> [PROBLEM TO WORK ON] Nothing but the lines below between the line holding "Where should I" and the line holding "Task: Click the arrow beside Leo Gassmann", inclusive, should appear in the answer, each set down exactly.

——

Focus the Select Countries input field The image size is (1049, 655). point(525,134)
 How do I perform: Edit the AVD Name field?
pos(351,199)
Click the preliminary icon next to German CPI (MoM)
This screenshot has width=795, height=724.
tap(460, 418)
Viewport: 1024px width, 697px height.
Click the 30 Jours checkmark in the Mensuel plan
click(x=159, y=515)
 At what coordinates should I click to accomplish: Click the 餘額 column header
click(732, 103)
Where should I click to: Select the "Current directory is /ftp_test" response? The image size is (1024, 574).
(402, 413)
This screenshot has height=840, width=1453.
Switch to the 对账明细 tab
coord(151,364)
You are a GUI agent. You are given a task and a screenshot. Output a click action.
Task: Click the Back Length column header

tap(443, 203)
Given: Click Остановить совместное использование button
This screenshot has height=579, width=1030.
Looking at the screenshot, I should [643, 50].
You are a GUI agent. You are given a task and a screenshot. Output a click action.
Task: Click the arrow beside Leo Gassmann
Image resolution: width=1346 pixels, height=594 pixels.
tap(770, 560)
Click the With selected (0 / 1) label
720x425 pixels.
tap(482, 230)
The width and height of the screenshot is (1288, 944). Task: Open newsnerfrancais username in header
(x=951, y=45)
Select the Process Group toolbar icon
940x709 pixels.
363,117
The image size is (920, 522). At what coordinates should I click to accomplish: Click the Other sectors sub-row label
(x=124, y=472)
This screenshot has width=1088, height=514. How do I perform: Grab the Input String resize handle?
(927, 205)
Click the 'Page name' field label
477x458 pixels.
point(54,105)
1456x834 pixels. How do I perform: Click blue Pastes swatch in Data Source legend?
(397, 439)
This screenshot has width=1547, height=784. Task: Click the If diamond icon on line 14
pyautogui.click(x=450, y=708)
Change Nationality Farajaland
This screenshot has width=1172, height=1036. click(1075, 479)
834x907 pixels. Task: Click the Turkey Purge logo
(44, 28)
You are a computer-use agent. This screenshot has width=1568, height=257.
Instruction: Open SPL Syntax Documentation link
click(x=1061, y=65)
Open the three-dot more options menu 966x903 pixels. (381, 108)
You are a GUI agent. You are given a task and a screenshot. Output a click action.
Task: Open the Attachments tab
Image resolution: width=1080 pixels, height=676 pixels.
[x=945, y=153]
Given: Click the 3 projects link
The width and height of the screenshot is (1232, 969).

——

> [ANSWER FOR THIS EXERCISE]
Where should I click to: Select the "Current directory is /ftp_test" response? The image size is (1024, 574).
(402, 413)
This screenshot has height=840, width=1453.
Switch to the 对账明细 tab
coord(151,364)
You are a GUI agent. You are given a task and a screenshot. Output a click action.
Task: Click the Back Length column header

tap(443, 203)
Given: Click Остановить совместное использование button
This screenshot has height=579, width=1030.
Looking at the screenshot, I should [643, 50].
You are a GUI agent. You are given a task and a screenshot. Output a click action.
Task: Click the arrow beside Leo Gassmann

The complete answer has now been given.